On Feb 6, 2007, at 10:54 AM, Michael Perelman wrote:

Aren't there two questions here?  If Bill Gates built on a spending
spree with Warren
Buffett, they might make a dent on the savings rate.  If two
working stiffs get a
drink, they won't.

On the other hand, if some working-class guy gets a subprime loan,
it might not make
a big change in the savings rate, but if too many poor people get
over extended, I
don't think that they economic affect would be negligible.

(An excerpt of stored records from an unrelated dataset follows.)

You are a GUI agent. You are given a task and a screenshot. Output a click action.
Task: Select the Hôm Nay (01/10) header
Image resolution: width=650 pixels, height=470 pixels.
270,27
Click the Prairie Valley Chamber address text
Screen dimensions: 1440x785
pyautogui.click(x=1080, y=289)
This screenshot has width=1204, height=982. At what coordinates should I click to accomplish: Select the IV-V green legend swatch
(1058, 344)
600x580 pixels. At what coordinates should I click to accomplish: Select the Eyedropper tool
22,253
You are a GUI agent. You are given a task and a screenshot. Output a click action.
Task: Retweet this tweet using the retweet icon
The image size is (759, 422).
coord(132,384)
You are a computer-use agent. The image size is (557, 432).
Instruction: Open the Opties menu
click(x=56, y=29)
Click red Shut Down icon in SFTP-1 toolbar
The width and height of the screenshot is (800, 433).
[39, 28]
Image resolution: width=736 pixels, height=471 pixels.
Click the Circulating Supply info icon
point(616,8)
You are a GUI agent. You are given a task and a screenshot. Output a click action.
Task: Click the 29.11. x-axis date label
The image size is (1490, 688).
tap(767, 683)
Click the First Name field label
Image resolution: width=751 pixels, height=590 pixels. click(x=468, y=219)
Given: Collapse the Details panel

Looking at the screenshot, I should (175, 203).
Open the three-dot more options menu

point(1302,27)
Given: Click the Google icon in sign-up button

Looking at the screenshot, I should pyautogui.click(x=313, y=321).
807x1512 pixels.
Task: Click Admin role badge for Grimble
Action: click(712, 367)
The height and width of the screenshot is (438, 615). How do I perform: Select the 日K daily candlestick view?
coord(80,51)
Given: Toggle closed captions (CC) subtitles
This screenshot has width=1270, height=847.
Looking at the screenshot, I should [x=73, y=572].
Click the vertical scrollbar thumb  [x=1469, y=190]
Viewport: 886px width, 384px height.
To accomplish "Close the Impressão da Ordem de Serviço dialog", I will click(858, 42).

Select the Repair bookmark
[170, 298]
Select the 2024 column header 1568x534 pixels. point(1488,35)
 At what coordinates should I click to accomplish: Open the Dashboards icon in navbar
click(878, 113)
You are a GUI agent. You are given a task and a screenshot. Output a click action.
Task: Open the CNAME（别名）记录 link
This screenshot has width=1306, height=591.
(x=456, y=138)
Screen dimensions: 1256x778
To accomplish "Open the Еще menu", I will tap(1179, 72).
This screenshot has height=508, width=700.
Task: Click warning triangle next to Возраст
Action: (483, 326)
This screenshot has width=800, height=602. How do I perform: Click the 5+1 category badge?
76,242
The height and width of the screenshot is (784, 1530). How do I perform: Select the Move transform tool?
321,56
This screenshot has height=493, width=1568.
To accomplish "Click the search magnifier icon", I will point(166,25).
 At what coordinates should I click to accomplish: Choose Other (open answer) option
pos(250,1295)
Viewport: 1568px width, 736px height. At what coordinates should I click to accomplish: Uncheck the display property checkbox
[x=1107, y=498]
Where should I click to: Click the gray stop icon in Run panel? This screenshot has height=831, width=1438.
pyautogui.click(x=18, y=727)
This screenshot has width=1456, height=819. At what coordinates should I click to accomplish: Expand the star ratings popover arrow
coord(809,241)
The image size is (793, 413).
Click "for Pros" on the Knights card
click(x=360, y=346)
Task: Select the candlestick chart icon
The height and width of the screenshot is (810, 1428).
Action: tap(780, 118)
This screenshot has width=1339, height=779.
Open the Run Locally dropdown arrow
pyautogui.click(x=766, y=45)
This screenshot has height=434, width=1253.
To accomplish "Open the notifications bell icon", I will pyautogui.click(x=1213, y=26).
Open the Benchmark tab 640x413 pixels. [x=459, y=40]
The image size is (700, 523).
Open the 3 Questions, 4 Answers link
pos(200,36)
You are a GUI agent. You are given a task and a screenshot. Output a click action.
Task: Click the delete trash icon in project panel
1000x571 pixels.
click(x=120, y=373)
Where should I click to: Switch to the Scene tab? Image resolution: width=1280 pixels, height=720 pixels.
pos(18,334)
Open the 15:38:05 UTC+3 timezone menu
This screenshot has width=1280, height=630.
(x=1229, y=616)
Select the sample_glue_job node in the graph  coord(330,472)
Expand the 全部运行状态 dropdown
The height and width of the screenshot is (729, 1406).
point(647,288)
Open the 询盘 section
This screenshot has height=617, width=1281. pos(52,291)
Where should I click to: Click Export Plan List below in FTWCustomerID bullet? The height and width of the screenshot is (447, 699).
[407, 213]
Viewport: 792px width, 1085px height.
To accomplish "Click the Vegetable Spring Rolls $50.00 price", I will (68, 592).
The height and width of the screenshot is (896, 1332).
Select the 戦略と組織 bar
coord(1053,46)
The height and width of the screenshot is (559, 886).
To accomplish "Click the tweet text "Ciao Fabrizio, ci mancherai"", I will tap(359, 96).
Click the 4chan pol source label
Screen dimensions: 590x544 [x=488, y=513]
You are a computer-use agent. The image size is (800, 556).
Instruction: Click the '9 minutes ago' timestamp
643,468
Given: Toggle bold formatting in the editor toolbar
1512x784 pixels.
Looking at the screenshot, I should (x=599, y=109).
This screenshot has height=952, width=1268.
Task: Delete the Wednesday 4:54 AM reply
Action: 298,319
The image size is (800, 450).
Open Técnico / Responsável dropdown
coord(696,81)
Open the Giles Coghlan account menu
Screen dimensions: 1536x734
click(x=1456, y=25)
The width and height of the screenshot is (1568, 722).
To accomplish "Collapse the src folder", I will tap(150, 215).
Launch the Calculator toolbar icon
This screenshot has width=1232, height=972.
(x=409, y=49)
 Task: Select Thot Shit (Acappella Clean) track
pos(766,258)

I don't know of any more recent evidence, but this is from the 2001
Federal Reserve working paper by Maki and Palumbo <http://
www.federalreserve.gov/pubs/feds/2001/200121/200121pap.pdf>:


"Looking first at the income-quintile cohort data, both panels of
table 2 show that, between 1992 and 2000, families in the uppermost
20 percent of the income distribution experienced by a wide margin
the sharpest increases in net worth-income ratios and decreases in
saving rates compared with families in the lower 80 percent of the
income distribution. Families at the top of the income distribution
began the 1990s with considerably higher saving rates than other
families-- 8-1/2 percent in column (C) of panel A. However, saving
rates among the richest households fell so rapidly during the decade--
about 10-1/2 percentage points according to the difference between
columns (C) and (D) in panel A--that by 2000 they represented the
only income group whose spending exceeded their disposable income (a
saving rate of -2.1 percent). Families between the 60th and 80th
percentiles of the income distribution mildly decreased their rates
of saving, as they benefited from moderately higher net worth-income
ratios over the 1990s, while both the saving rates and net worth-
income ratios were essentially flat, on balance, between 1992 and
2000 among families in the middle income quintile. Meanwhile, among
families in the lowest 40 percent of the income distribution, saving
rates actually rose noticeably--they nearly doubled between 1992 and
2000--and by 2000 these relatively poor families were saving at
considerably higher rates than other American households."